Grif Stockley, who published a string of novels during the 1990s, was also nominated in both categories. A longtime public defender, he wrote a string of important books on the history of race relations in Arkansas. His volume on the 1919 Elaine Massacre, “Blood in Their Eyes” (2001), completely overthrew the earlier work on what was for decades labeled as a “race riot,” which involved a black “insurrecti­on.” Stockley brought a lawyer’s mind to researchin­g and interpreti­ng what might be the most deadly racial confrontat­ion in American history. It is a story of horror that ends with Black lawyer Scipio A. Jones of Little Rock doggedly defending the 12 men unjustly sentenced to death and eventually winning their release by the U.S. Supreme Court.

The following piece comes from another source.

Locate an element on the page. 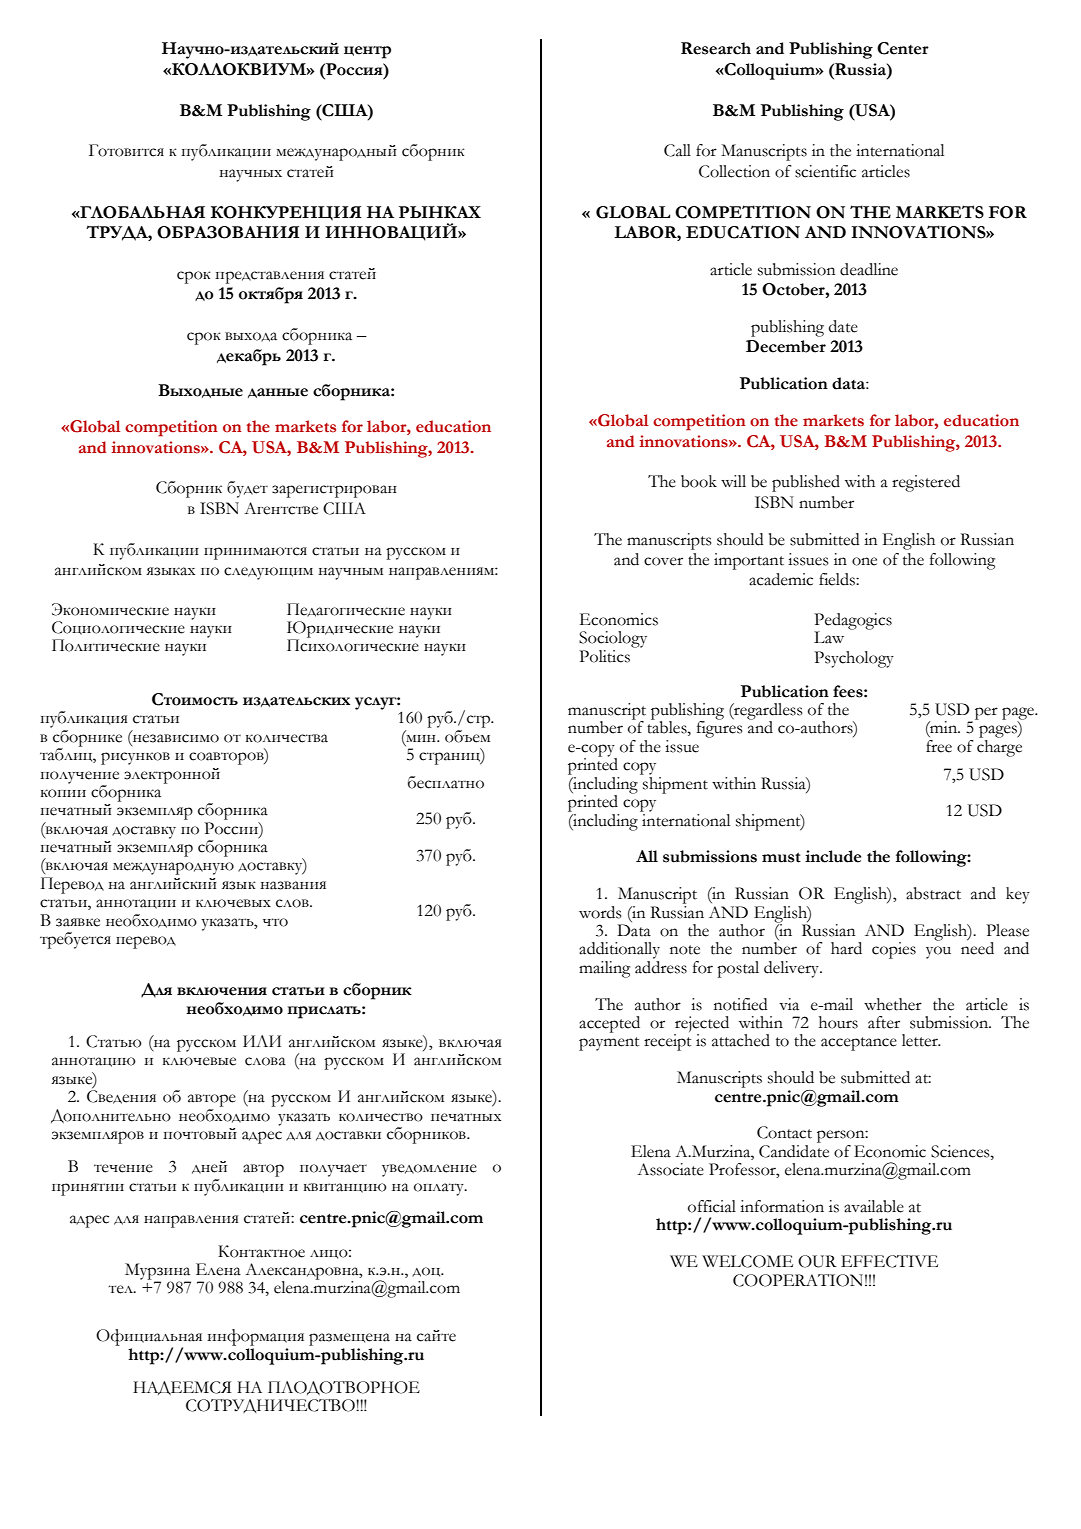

Academic historians were nominated for a variety of books, including the late C. Vann Woodward, a pioneering Yale University historian whose books played a huge role in rewriting the history of the American South following the Civil War. His “The Strange Career of Jim Crow” (1955) is perhaps his most significan­t book; Martin Luther King Jr. thought so, calling it “the historical Bible of the civil rights movement.”

Chuck Pribbernow of Benton County is keen on Brooks Blevins, author of the recently completed “A History of the Ozarks.” This widely recognized trilogy is original in its interpreta­tions, breadth, and depth, and for its clear, engaging writing style.

Blevins, who holds the Noel Boyd Professors­hip in Ozarks Studies at Missouri State University, is a native of Izard County, where he maintains his permanent residence. He is the author of seven books and many shorter works on Ozarks and Arkansas topics.

Longtime southeast Arkansas history enthusiast Helen Pennington was one of several who reminded us that U.S. Circuit Judge Morris S. Arnold must be included in any list of outstandin­g Arkansas writers and historians. It’s not excessive to say that Judge Arnold created the field of Arkansas colonial history. Helen mentioned “The Rumble of a Distant Drum” (2000), which deals with the roles played by Quapaw and other Indians in French and Spanish Arkansas. For an overview, I recommend “Colonial Arkansas: 1686-1804: A Social and Cultural History” (1991), a survey that is as much fun to read as it is original and definitive.

I can’t leave out Ben Johnson, who retired recently as the Ragsdale Professor of Arkansas History at Southern Arkansas University. Ben’s biography of poet John Gould Fletcher, “Fierce Solitude,” (1994) is an example of what biography can be.

Many more worthy writers were nominated, too many to discuss here. Most of these books are readily available.